A refined and translationally relevant model of chronic DSS colitis in BALB/c mice.

Inflammatory bowel diseases (IBD) are chronic relapsing disorders of the gastrointestinal tract. Several mouse models for IBD are available, but the acute dextran sulfate sodium (DSS)-induced colitis model is mostly used for preclinical studies. However, this model lacks chronicity and often leads to significant loss of mice. The aim of this study was to establish a refined and translationally relevant model of DSS chronic colitis in BALB/c mice. In the first part, we compared several standard therapeutic (ST) treatments for IBD in the acute DSS colitis model to identify the optimal treatment control for a DSS colitis model as compared to literature data.
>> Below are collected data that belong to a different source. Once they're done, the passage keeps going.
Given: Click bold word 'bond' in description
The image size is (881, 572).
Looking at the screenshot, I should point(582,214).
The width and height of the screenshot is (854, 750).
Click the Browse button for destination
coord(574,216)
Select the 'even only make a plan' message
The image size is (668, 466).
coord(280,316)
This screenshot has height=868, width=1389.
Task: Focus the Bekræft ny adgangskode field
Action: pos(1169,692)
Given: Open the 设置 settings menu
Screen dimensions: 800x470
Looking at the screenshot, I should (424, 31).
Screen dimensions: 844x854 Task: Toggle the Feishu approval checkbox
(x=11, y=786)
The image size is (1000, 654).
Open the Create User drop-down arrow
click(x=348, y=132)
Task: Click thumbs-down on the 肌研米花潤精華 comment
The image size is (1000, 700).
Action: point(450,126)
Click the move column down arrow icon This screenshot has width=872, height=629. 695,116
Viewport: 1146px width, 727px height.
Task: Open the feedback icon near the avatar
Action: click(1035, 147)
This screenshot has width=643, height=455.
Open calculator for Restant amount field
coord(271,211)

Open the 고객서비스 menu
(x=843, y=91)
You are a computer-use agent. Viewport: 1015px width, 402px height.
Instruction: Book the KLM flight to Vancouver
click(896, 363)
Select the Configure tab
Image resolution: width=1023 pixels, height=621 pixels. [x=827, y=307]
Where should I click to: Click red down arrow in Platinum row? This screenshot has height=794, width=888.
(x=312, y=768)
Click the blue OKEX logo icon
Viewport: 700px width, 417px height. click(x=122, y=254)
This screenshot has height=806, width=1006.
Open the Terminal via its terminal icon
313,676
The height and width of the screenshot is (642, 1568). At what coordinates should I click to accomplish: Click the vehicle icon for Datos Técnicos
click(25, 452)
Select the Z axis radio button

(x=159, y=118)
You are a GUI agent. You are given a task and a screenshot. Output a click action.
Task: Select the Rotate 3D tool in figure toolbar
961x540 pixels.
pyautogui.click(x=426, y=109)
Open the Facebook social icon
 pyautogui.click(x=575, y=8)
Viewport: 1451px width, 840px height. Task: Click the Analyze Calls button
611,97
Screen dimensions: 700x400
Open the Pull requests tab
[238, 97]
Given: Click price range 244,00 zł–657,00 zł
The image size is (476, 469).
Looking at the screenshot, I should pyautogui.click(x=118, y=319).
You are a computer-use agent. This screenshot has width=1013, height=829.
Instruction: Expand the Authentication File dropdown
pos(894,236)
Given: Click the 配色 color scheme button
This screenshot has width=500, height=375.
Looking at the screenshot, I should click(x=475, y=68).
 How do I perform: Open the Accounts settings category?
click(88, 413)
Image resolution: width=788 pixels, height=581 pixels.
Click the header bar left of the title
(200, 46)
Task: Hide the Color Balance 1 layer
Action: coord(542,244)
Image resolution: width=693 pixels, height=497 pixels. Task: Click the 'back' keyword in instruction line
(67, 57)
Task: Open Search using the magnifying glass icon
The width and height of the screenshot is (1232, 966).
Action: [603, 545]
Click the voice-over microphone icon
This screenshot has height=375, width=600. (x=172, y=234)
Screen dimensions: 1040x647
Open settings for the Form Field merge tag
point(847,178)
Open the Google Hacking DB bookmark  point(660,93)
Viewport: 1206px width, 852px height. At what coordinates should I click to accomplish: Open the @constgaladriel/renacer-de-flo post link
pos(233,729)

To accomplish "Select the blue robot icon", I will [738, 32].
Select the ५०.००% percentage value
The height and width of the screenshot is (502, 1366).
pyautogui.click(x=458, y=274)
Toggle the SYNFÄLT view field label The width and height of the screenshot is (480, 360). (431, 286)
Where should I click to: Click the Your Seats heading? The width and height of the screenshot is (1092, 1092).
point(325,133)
In the second part, we tested the two most effective ST treatments in a refined model of chronic DSS colitis. Cyclosporine A (CsA) and 6-thioguanine (6-TG) caused considerable reduction of clinical scores in acute DSS colitis. The clinical outcome was confirmed by the results for colon length and by histopathological evaluation. Moreover, CsA and 6-TG considerably reduced mRNA expression of several pro-inflammatory cytokines in spleen and colon. Both compounds also showed a substantial therapeutic effect in the refined model of chronic DSS colitis with regard to clinical scores and histopathology as well as the expression of inflammatory markers. The refined model of chronic DSS colitis reflects important features of IBD and is well suited to test potential IBD therapeutics.